Overview
This folder holds system call-based scheduling (SySched) plugin implementations
based on SySched.
Maturity Level
- 💡 Sample (for demonstrating and inspiring purpose)
- 👶 Alpha (used in companies for pilot projects)
- 👦 Beta (used in companies and developed actively)
- 👨 Stable (used in companies for production workloads)
Tutorial
Expectation
The system call aware scheduler (SySched)
plugin improves the ranking of feasible nodes based on the relative risks of pods' system call usage to improve pods'
security footprints. The system call usage profiles are stored as CRDs.
The Security Profile Operator (SPO) for creating and
storing system call usage profiles as seccomp profiles. SyShed obtains the system call profile(s) for a pod from the
CRDs and computes a score for Extraneous System Call (ExS). The normalized ExS score is combined with other scores in
Kubernetes for ranking candidate nodes.
Installation of Security Profile Operator
We leverage the Security Profile Operator (SPO) for
creating and storing system call usage profiles as seccomp profiles. We provide a quick installation guide herein.

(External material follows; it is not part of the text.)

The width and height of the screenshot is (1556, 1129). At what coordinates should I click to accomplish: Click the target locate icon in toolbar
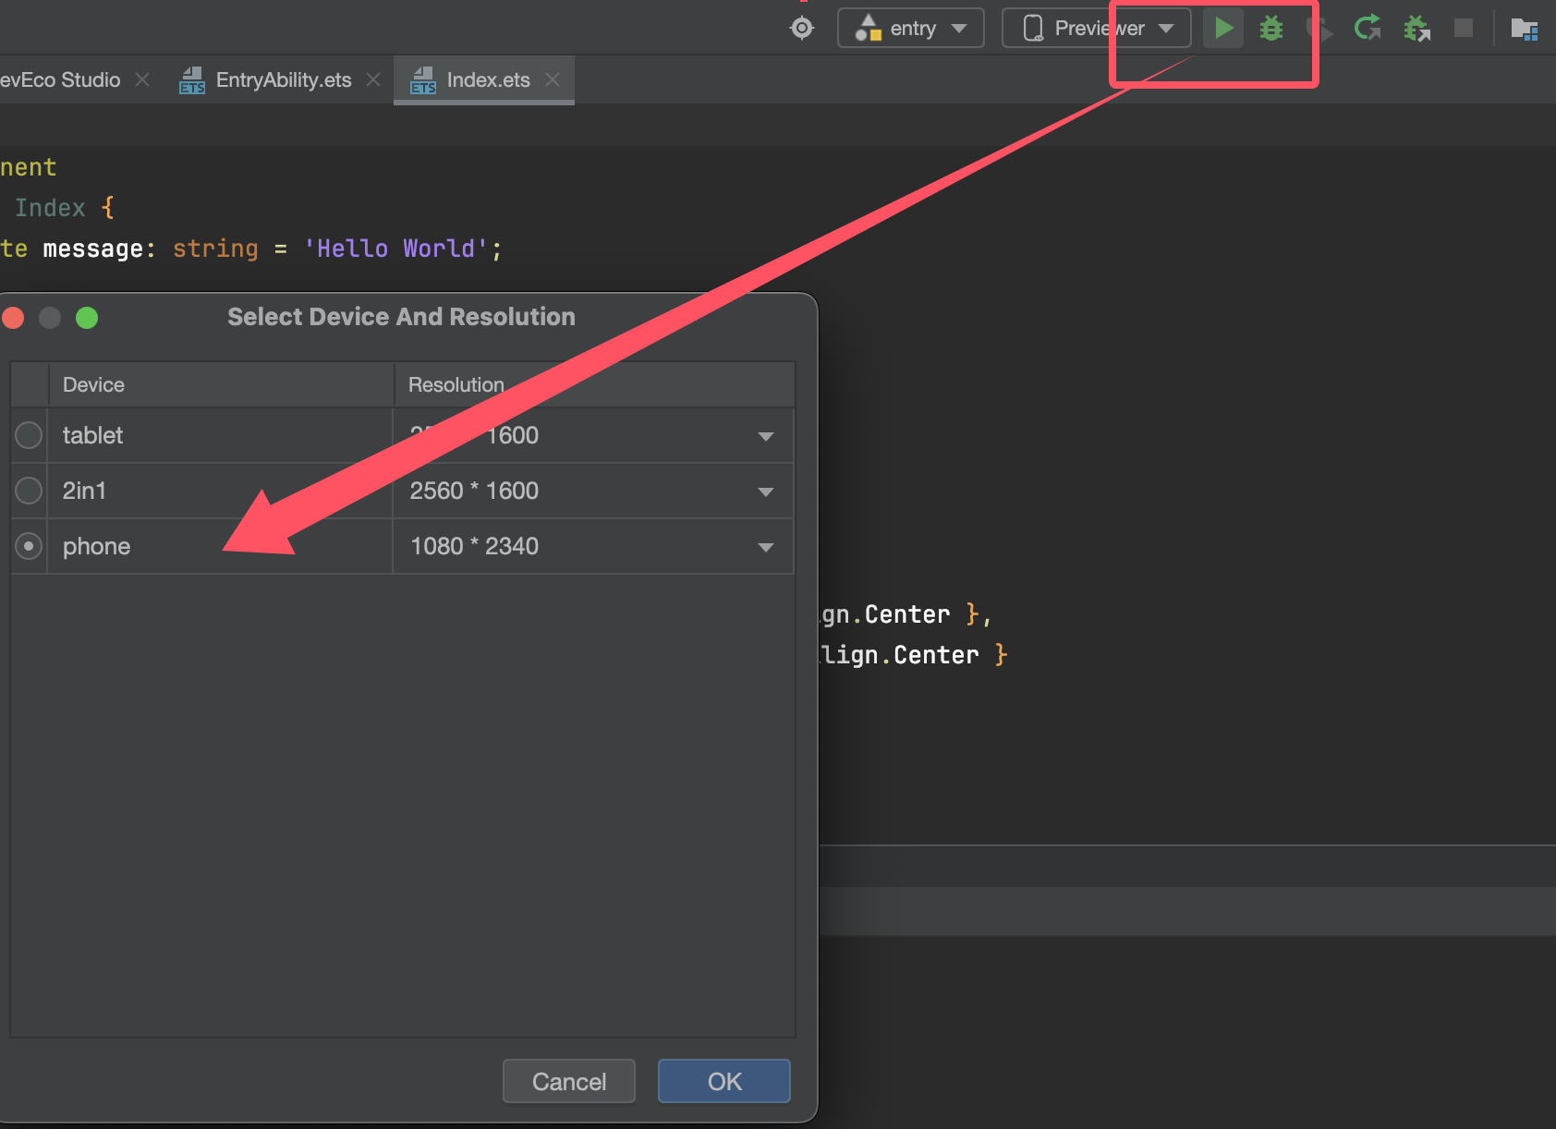point(802,29)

For detailed instruction on installation and usage, please refer to the
SPO GitHub repository.
First, install the cert-manager
via kubectl
to deploy the SPO operator:
$ kubectl apply -f https://github.com/cert-manager/cert-manager/releases/download/v1.11.0/cert-manager.yaml
$ kubectl --namespace cert-manager wait --for condition=ready pod -l app.kubernetes.io/instance=cert-manager
Next, we need to apply the operator manifest:
$ kubectl apply -f https://raw.githubusercontent.com/kubernetes-sigs/security-profiles-operator/main/deploy/operator.yaml
Scheduler configuration
The SySched
plugin has its own specific parameters. Following is an example (manifests/sysched/scheduler-config.yaml
) scheduler configuration for SySched
.
apiVersion: kubescheduler.config.k8s.io/v1beta3
kind: KubeSchedulerConfiguration
leaderElection:
# (Optional) Change true to false if you are not running a HA control-plane.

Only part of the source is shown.